Kasparov: ‘Nous sommes passés de notre plein gré du KGB à Facebook’

Garry Kasparov © BELGAIMAGE
Simon Demeulemeester Journaliste Knack

Lors du salon technologique Web Summit de Lisbonne, la légende du jeu d’échecs Garry Kasparov a donné son avis sur les défis à relever en matière de respect de la vie privée, qui résultent des gigantesques pas technologiques accomplis dans les domaines des données massives (big data) et de l’intelligence artificielle, ainsi que du besoin croissant de cyber- sécurité.

Kasparov voit des contradictions dans nos rapports avec les progrès technologiques: ‘Tout le monde veut en tirer profit, mais on se plaint que des entreprises telles Facebook collectent nos données. Si vous êtes prêt à partager ces données, vous les perdrez. C’est aussi simple que cela. C’est stupide de se plaindre car après tout, ces données, vous les avez librement cédées, non? Vous ne pouvez dès lors pas vous attendre à ce qu’elles soient figées quelque part car elles seront exploitées.’ Et d’ajouter en riant: ‘Nous-mêmes, nous sommes passés de notre plein gré du KGB à Facebook.’

La technologie ne peut être considérée comme intrinsèquement bonne ou mauvaise, selon Kasparov, qui cite l’intelligence artificielle (AI) en guise d’exemple: ‘Un groupuscule pense que l’AI est la solution pour tout, alors que la majorité est pessimiste. Redevenons rationnels. L’AI, ce n’est rien d’autre qu’une technologie, un moyen que l’homme a inventé, tout comme l’électricité précédemment, ou le premier film.’

L’homme face à la machine

Dans les années 90, Kasparov a lui-même à l’une ou l’autre reprise pris part à la fameuse lutte entre l’homme et la machine. En 1996, il a battu Deep Blue, le superordinateur d’IBM, en six parties d’échecs. Un an plus tard, il perdit la deuxième série de six parties. C’était la première fois qu’un champion du monde d’échecs en titre se faisait battre par un ordinateur.

Kasparov y repense posément: ‘Dans des systèmes clos, comme les échecs, les ordinateurs nous domineront toujours. Chaque erreur humaine se paie cash.’
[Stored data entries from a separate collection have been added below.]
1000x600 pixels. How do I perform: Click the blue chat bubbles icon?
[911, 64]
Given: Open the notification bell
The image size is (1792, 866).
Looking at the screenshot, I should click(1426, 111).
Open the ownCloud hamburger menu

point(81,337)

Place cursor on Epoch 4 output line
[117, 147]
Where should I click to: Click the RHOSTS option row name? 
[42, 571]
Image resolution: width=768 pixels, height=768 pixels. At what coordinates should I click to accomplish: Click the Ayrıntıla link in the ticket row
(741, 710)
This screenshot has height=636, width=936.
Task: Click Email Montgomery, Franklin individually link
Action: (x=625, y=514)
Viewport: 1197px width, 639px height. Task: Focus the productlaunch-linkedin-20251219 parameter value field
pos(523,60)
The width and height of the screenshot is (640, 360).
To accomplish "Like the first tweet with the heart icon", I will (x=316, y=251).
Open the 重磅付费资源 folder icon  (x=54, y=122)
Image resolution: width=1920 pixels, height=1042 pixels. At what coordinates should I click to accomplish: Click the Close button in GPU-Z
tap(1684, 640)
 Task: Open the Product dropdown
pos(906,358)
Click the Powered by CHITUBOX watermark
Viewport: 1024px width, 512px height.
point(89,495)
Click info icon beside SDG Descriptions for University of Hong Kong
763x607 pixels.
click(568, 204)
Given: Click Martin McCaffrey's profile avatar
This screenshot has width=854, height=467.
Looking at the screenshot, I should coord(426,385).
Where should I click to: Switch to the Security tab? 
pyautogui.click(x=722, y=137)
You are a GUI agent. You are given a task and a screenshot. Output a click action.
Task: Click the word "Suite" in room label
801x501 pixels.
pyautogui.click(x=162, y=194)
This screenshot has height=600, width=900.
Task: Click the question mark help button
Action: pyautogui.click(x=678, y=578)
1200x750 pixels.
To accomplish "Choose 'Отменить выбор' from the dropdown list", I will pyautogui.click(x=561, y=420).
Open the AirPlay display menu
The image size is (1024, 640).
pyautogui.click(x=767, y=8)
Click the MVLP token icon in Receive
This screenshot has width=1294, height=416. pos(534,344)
Il n’y a cependant pas de quoi céder à la panique, estime-t-il: ‘Le succès des machines dans ces systèmes fermés ne peut nous inciter à penser que les ordinateurs puissent également être dominateurs dans d’autres domaines. Répondre à une question complexe, réagir à des émotions, à des dynamiques compliquées comme l’altruisme: les machines ne pourront dans ces cas jamais nous aider.’ Selon lui, cela est dû au fait que les machines ne se distinguent que dans la comparaison de possibilités et dans la sélection de l’action la plus évidente en la circonstance. ‘C’est pratique pour le jeu d’échecs car ce genre d’ordinateur peut calculer ultra-rapidement des millions de coups. Mais pour des questions reposant moins sur la logique, comme l’altruisme, l’homme est encore et toujours nettement supérieur.’

Armée de trolls

Kasparov s’occupe de ce thème en tant que Security Ambassador d’Avast, une multinationale tchèque qui produit des logiciels de cyber-sécurité. Ondrej Vlcek, le Chief Technology Officer d’Avast, voit en Kasparov un ambassadeur logique de son entreprise: ‘Pensons à son affrontement avec la machine dans les années 90, et maintenant face aux défis des données massives, notamment sur le plan de la confidentialité, il représente à coup sûr une grande valeur symbolique. Garry lutte depuis longtemps déjà pour la liberté en général et pour la liberté d’expression en particulier.’ Chaque mois, Avast bloque 3,5 millions d’attaques de malware, selon Vlcek: ‘La sécurité en ligne est devenue d’une importance cruciale.’

Voilà qui fait réfléchir aujourd’hui dans la mesure où le pays natal de Kasparov, la Russie, a apparemment pu influencer les élections présidentielles américaines, notamment en recourant à une armée de trolls anonymes. Kasparov est l’un des critiques les plus connus et les plus virulents du régime de Vladimir Poutine et voit un grand danger dans l’utilisation d’armées de trolls en vue de réduire à néant les démocraties. Qui plus est: ‘Nous sommes en train de perdre ce combat.’ Il ne veut cependant pas renoncer à l’anonymat sur internet, précisément parce que cela serait une concession faite à des régimes comme ceux en place en Turquie, en Chine et en Russie.